I concilia plebis prendono anche il nome di tributa, in quanto dal 471 la plebe era solita riunirsi e votare ordinata in tribù. Si pensa che prima di allora i plebei fossero stati per un determinato periodo di tempo ordinati nelle assemblee curiatim. Questo tipo di organizzazione avrebbe, in un certo senso, agevolato i patrizi che, tramite i plebei poveri loro dipendenti, avevano tentato di influenzare dall’interno le decisioni e sabotare le decisioni più importanti dell’azione politica.

Per questo motivo, successivamente, venne formalizzata una nuova disciplina di elezione dei tribuni, ottenendo che questa avvenisse da allora in poi in assemblee alle quali i plebei partecipassero ordinati sulla base delle tribù territoriali a cui erano iscritti.

In questo modo, il potere di scelta venne attribuito ai tribules, intesi come quei plebei che, per essere iscritti alle tribù, dovevano avervi la sede e il fondo e godevano, dunque, di una autosufficienza economica e di una autonomia politica reale. Veniva cos’ a crearsi una nuova aristocrazia, non più patrizia, caratterizzata dell’affermarsi di numerose elites plebee, che tolse, in un certo senso, alle assemblee plebee, quella carica democratica che da sempre le aveva contraddistinte.

La capacità di convocare i concilia, nonostante i cambiamenti strutturali che avvennero all’interno della plebe stessa, restò ai tribuni e agli edili plebei. Un’unica eccezione avvenne quando questi furono presieduti dal pontifex maximus. La natura delle deliberazioni adottate nei concili plebei era ben diversa da quella delle decisioni prese dal popolo nel suo momento comiziale.

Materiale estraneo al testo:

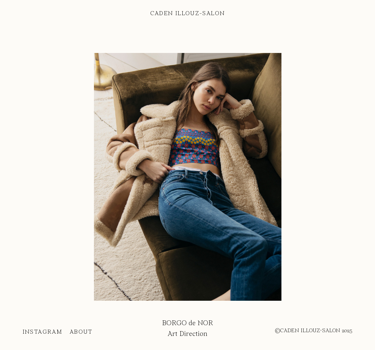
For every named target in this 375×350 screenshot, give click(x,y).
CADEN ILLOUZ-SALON (187, 14)
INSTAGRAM (42, 332)
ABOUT (87, 332)
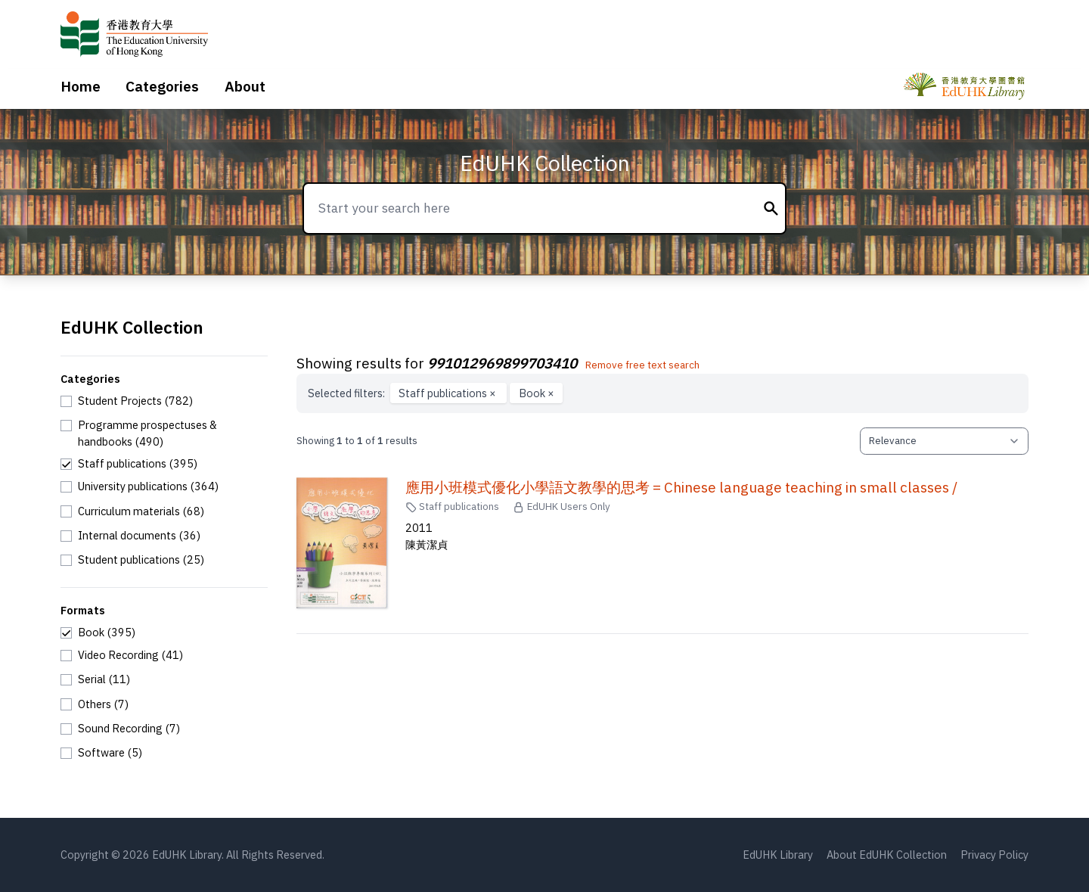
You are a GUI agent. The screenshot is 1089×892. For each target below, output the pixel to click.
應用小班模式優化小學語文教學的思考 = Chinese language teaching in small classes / (681, 487)
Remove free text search (642, 364)
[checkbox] (126, 401)
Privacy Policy (994, 854)
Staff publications (448, 393)
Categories (162, 86)
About (245, 86)
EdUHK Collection (545, 163)
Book (536, 393)
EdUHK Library (778, 854)
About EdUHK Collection (887, 854)
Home (80, 86)
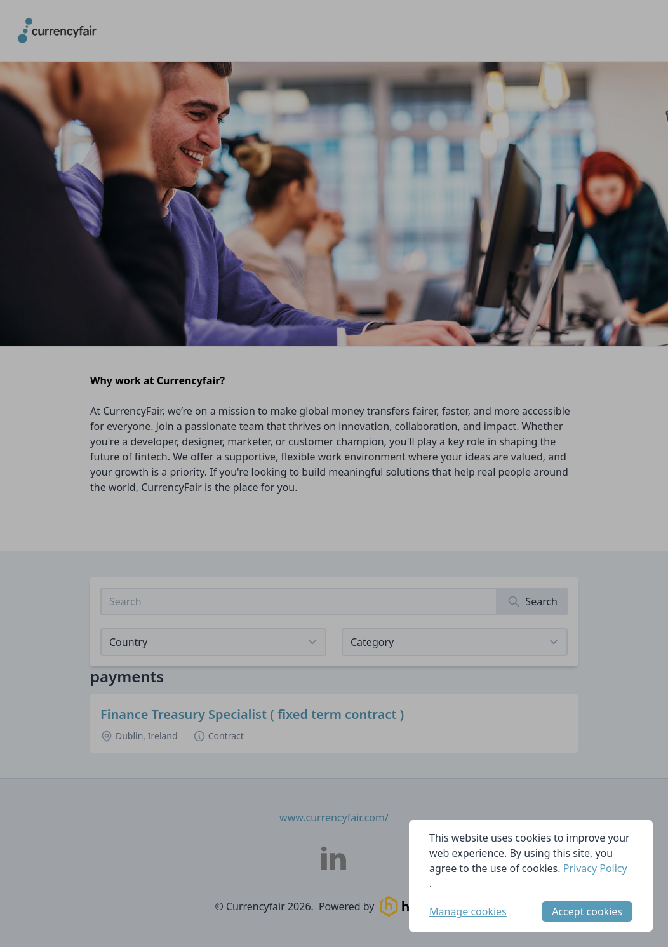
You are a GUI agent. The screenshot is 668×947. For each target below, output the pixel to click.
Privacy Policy (595, 868)
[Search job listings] (298, 601)
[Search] (532, 601)
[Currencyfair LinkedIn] (334, 858)
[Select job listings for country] (213, 642)
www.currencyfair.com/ (334, 817)
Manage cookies (468, 911)
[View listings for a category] (455, 642)
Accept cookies (587, 911)
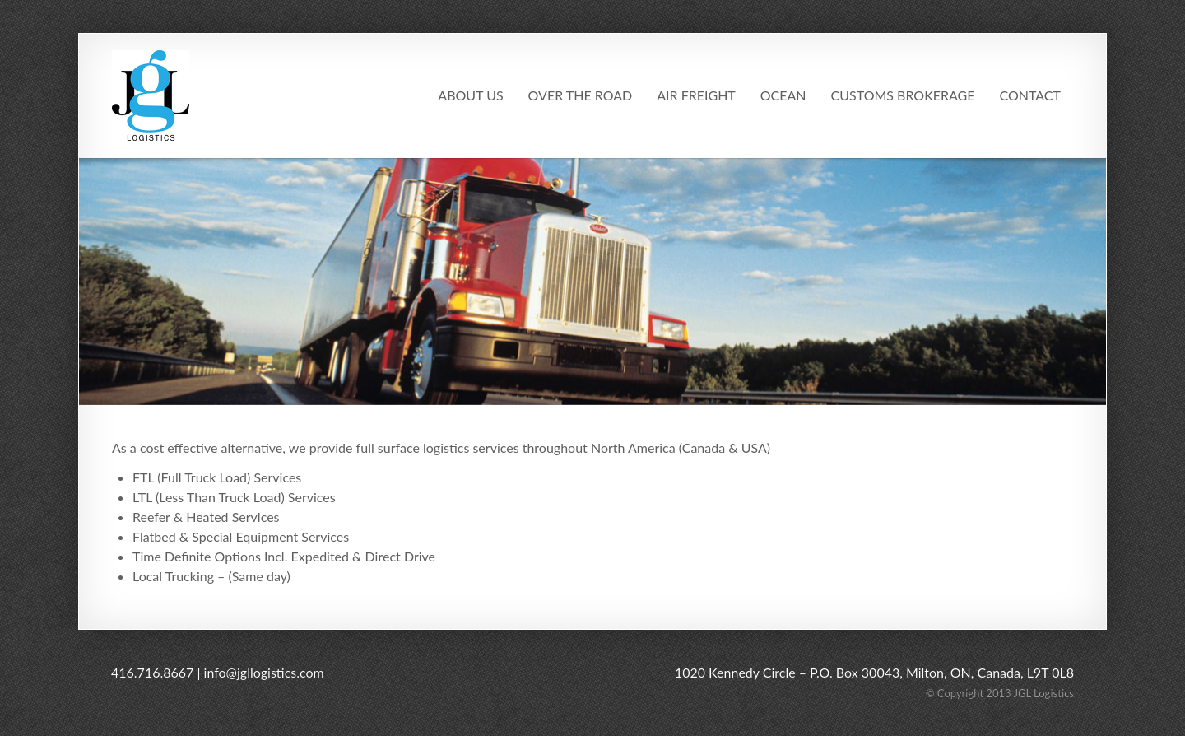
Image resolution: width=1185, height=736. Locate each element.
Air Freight (696, 95)
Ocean (783, 95)
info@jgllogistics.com (264, 672)
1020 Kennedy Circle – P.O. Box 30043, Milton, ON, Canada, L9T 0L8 (874, 672)
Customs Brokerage (903, 95)
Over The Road (580, 95)
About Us (470, 95)
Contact (1031, 95)
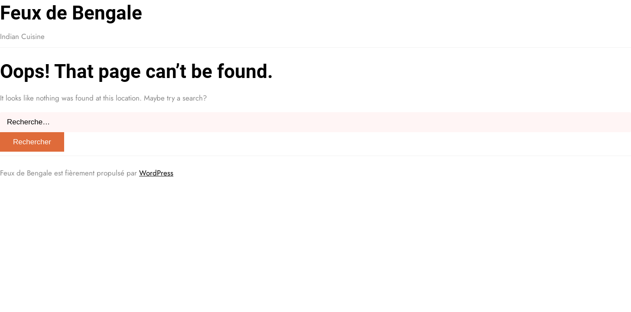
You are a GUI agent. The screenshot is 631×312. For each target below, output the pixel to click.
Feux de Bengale (71, 13)
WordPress (156, 173)
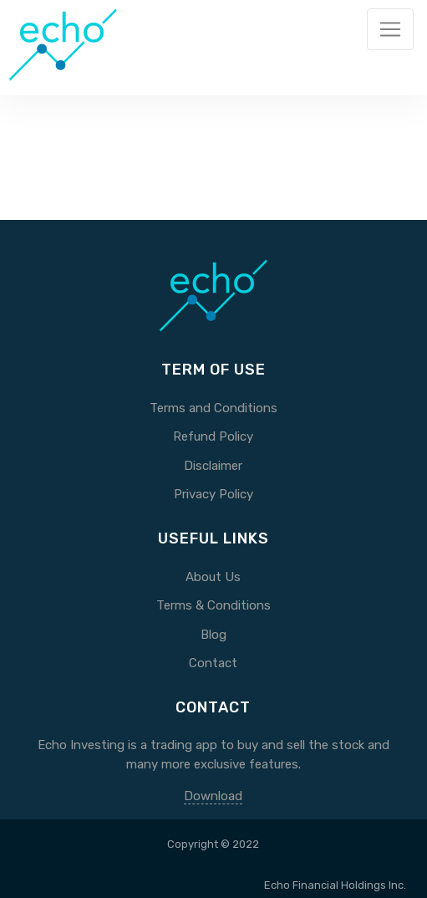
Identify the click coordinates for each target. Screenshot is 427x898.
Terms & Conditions (213, 605)
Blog (213, 634)
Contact (213, 663)
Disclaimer (213, 465)
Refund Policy (213, 436)
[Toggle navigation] (390, 29)
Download (213, 796)
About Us (213, 576)
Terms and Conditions (213, 408)
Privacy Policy (213, 494)
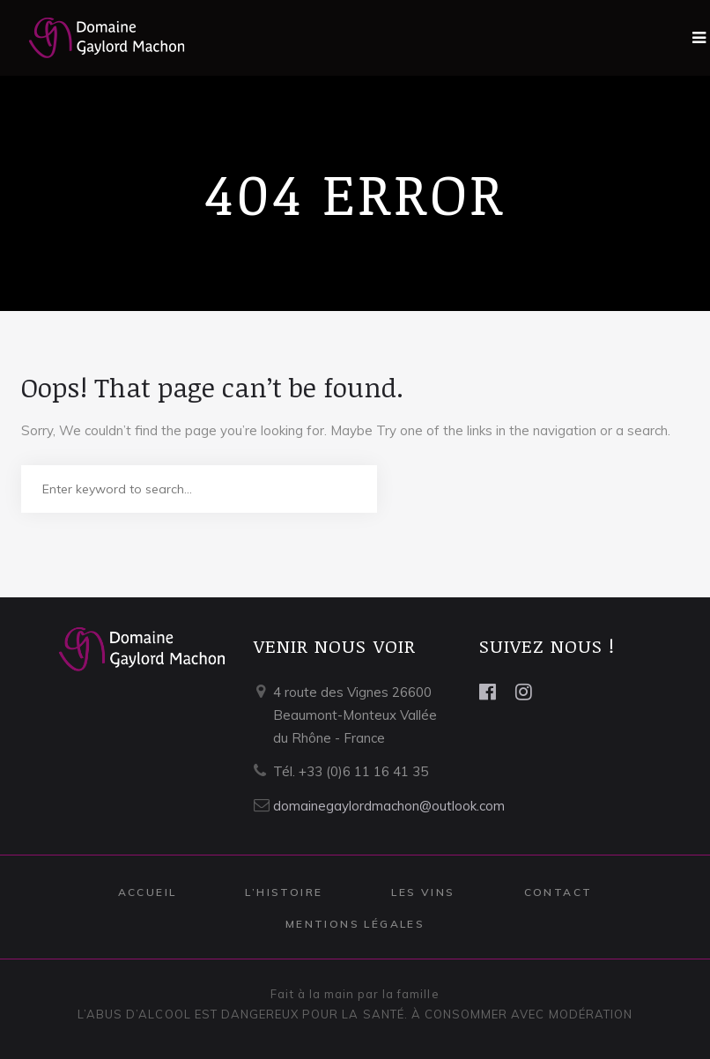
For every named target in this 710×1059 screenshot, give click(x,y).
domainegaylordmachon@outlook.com (389, 805)
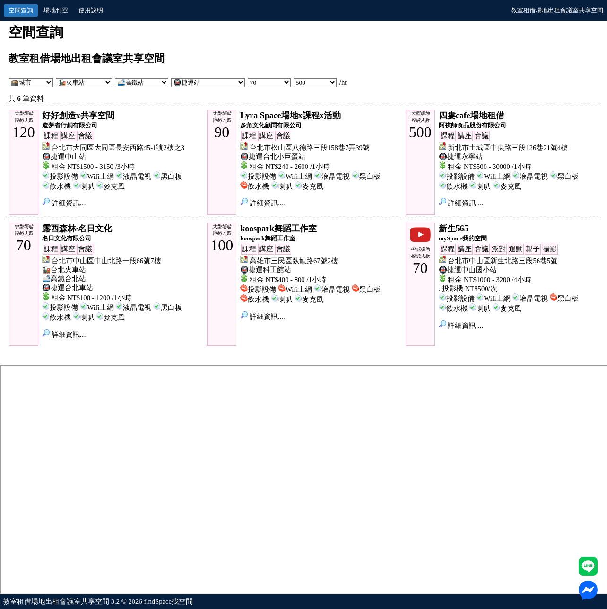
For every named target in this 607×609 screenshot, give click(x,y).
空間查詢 (21, 10)
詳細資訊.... (64, 203)
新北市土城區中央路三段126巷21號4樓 (508, 147)
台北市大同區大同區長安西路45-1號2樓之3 (118, 147)
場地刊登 (55, 10)
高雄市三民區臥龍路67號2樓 (294, 261)
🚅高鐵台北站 (64, 278)
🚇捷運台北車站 (67, 287)
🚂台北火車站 (64, 270)
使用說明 (90, 10)
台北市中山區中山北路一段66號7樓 (106, 261)
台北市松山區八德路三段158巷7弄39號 (310, 147)
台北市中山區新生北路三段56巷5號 (502, 261)
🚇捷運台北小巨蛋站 (272, 156)
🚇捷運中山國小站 (468, 270)
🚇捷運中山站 (64, 156)
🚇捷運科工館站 (265, 270)
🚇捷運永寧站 (461, 156)
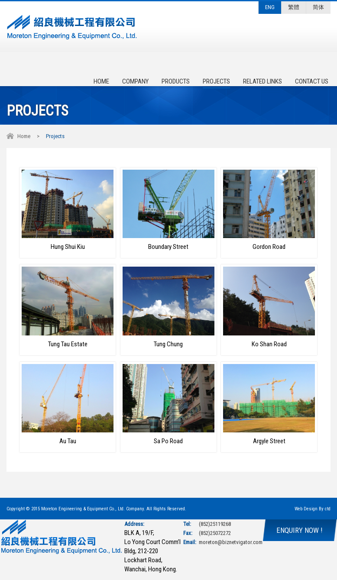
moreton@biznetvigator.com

Il populus, infatti, aveva il potere di iubere, di ordinare e le sue decisioni vincolavano tutti. La plebe, invece, poteva solo stabilire ma non vincolare. Solo successivamente, nella tarda repubblica, essi assunsero un carattere legislativo. Alle origini, dunque, i plebiscita erano privi di una qualsiasi efficacia giuridica, di ogni valore legale per l’intera comunità. La loro autorità, dunque, manteneva soltanto una valenza politica.

Con la legge Publilia, secondo tanti,le deliberazioni conciliari hanno assunto un valore vincolante per l’intero popolo; secondo altri, invece, il fatto che dopo l’approvazione, dovessero essere sottoposte all’auctoritas dei patres, farebbe perdere loro questo carattere vincolante. Pare, inoltre, che l’auctoritas preventiva dei patres fosse necessaria per i plebisciti almeno per tutto il III secolo.

C’è poi chi nega autorevolmente che l’auctoritas patrum sia mai stata necessaria per i plebisciti e congettura che la legge Publilia abbia equiparato questi ultimi non alle leggi centuriate ma alle rogazioni magistratuali.

Il provvedimento del 339 avrebbe fatto si che i plebei potessero esigere che le deliberazioni prese nei propri concili fossero sottoposte all’approvazione dei comizi centuriati, dai magistrati titolari dello ius agendi cum populo e trasformate, di conseguenza, in vere e proprie leggi.

Successivamente, gran parte della produzione normativa corrente si trasferì nei concilia plebis. Questo per una serie di svariate motivazioni:

– Per la loro semplicità nel convocarsi e deliberare

– Per i crescenti impegni militari dei consoli

– Per la mancanza di grossi ostacoli religiosi

I concilia plebis assunsero così una funzione legislativa, in ambito privatistico, processuale, i cui istituti furono, di conseguenza, aggiornati e riformati. Per quanto riguarda le funzioni elettorali, i concili continuarono naturalmente ad eleggere i tribuni e gli edili plebei; inoltre, una certa competenza giurisdizionale fu loro attribuita in materia criminale per i giudizi promossi dai magistrati plebei per crimini passibili di multae dictio.